▶ _Provided passage_

*** Begin section ***

Course requirements: IfJ Member (any type)

This conference explores the legal framework within which we are operating, the role of the CPS and Defence, the rights-based laws which apply in all areas, and the specific principles and practices which apply in the courts.

Our aim is to promote a better working knowledge and understanding of the whole system within which intermediaries are a cog and play a vital role.

Discussion regarding the Criminal Practice Directions and Rules, and the Equal Treatment Bench Book will be included.

We will also share information about the general legal framework in England and Wales and we will explain some key legal terminology so that you can better understand what is being discussed in court.

Conference aims/objectives:

Participants will:

  1. Gain a refresher overview of the court system, language and concepts, relevant CPR/CPD, ETBB and significant cases.
  2. Understand how we can run experimental studies to explore whether providing Registered Intermediary assistance improves the quality of witness evidence.
  3. Learn about the findings from one such research study carried out with 200 primary aged children

Conference Content 

09:15   Registration

09:30-10:30   AGM and election of officers

10:30-10:45   Break

10:45-11:45   Workshop 1

‘Registered Intermediaries and typically-developing primary school-age children: A research project looking at interviews, identification line-ups and cross-examinations’ (Professor Lucy Henry)

*** End section ***

▶ _Source material_
*** Begin section ***

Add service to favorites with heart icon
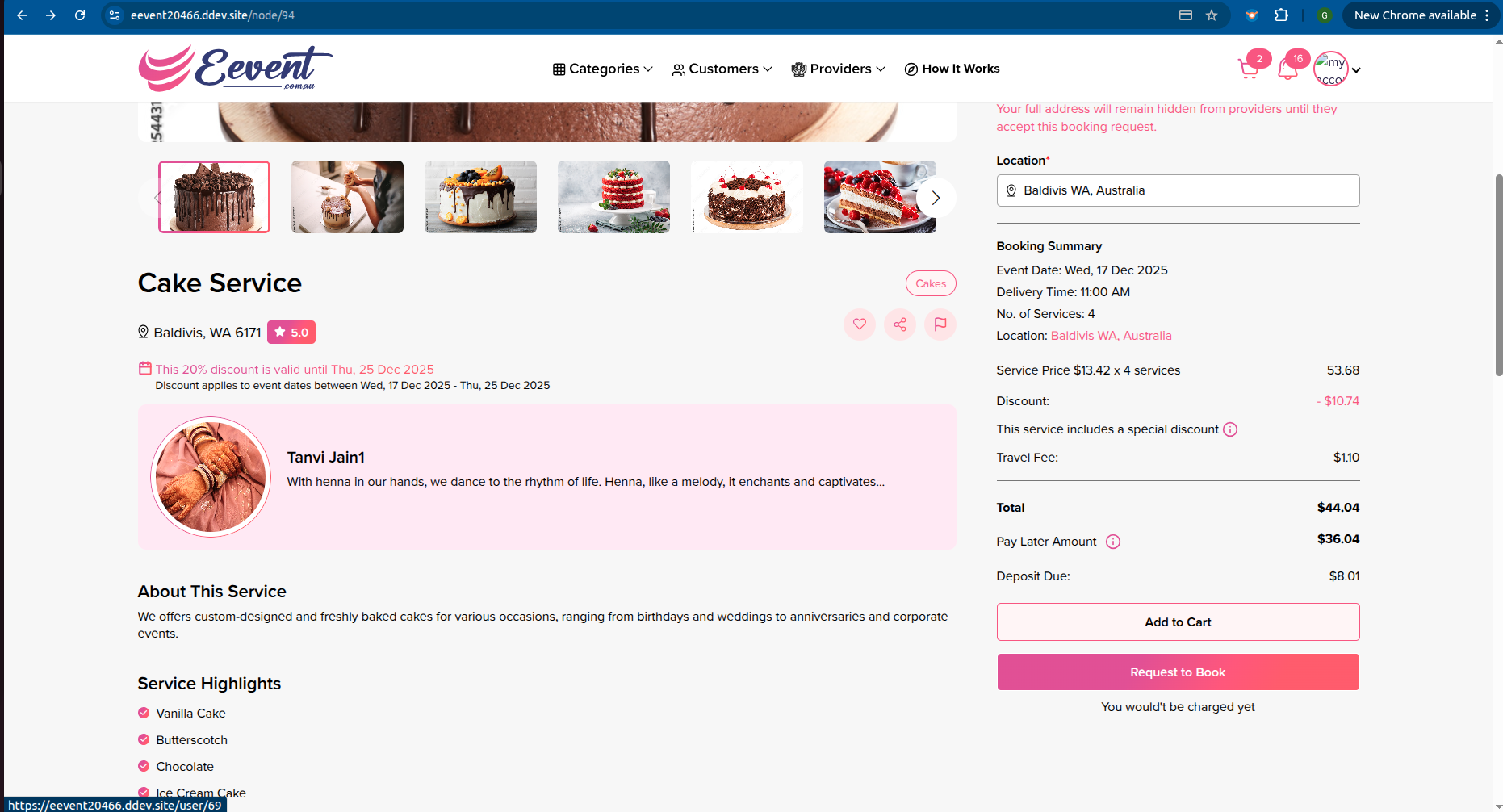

*** End section ***

▶ _Exercise set_
a: Extract the part of the conference description that runs from "10:30-10:45   Break" to "(Professor Lucy Henry)", copying it word for word.
b: In the conference description, how many primary aged children took part in the research study whose findings participants will learn about?

▶ _Solutions to the exercise_
a:
10:30-10:45   Break

10:45-11:45   Workshop 1

‘Registered Intermediaries and typically-developing primary school-age children: A research project looking at interviews, identification line-ups and cross-examinations’ (Professor Lucy Henry)

b: 200